◆ **Rincian Tugas**: Tolong tulis ulang dengan persis baris-baris catatan di bawah, mulai dari baris yang memuat "Task: Select DNS" sampai baris yang memuat "coord(330,576)", kedua baris itu ikut disertakan.

(Entri untuk menemukan kata dan elemen)
# # #

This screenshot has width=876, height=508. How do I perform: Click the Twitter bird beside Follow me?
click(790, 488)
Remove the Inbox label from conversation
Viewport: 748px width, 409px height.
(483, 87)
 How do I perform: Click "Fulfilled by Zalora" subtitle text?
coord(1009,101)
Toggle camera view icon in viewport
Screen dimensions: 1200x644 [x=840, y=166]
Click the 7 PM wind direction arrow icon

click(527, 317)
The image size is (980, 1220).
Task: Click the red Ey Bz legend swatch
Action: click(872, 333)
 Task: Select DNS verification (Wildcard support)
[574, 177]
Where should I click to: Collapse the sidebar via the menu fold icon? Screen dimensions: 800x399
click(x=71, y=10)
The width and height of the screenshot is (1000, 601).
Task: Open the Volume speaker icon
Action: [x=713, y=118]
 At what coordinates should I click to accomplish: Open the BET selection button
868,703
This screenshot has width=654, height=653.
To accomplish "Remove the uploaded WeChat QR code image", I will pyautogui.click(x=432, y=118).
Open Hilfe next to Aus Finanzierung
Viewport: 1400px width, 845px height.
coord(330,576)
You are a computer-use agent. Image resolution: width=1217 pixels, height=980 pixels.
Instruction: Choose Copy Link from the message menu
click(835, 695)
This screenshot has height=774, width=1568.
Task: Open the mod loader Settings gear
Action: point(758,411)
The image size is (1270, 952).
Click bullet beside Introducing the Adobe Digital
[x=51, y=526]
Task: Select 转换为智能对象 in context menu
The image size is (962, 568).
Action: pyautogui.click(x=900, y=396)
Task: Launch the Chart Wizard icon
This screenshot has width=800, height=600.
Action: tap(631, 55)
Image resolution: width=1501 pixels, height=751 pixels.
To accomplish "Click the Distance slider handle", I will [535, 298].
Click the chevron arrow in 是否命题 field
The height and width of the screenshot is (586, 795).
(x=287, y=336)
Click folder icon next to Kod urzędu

# # #

◆ **Jawaban Tugas Ini**:
 Task: Select DNS verification (Wildcard support)
[574, 177]
Where should I click to: Collapse the sidebar via the menu fold icon? Screen dimensions: 800x399
click(x=71, y=10)
The width and height of the screenshot is (1000, 601).
Task: Open the Volume speaker icon
Action: [x=713, y=118]
 At what coordinates should I click to accomplish: Open the BET selection button
868,703
This screenshot has width=654, height=653.
To accomplish "Remove the uploaded WeChat QR code image", I will pyautogui.click(x=432, y=118).
Open Hilfe next to Aus Finanzierung
Viewport: 1400px width, 845px height.
coord(330,576)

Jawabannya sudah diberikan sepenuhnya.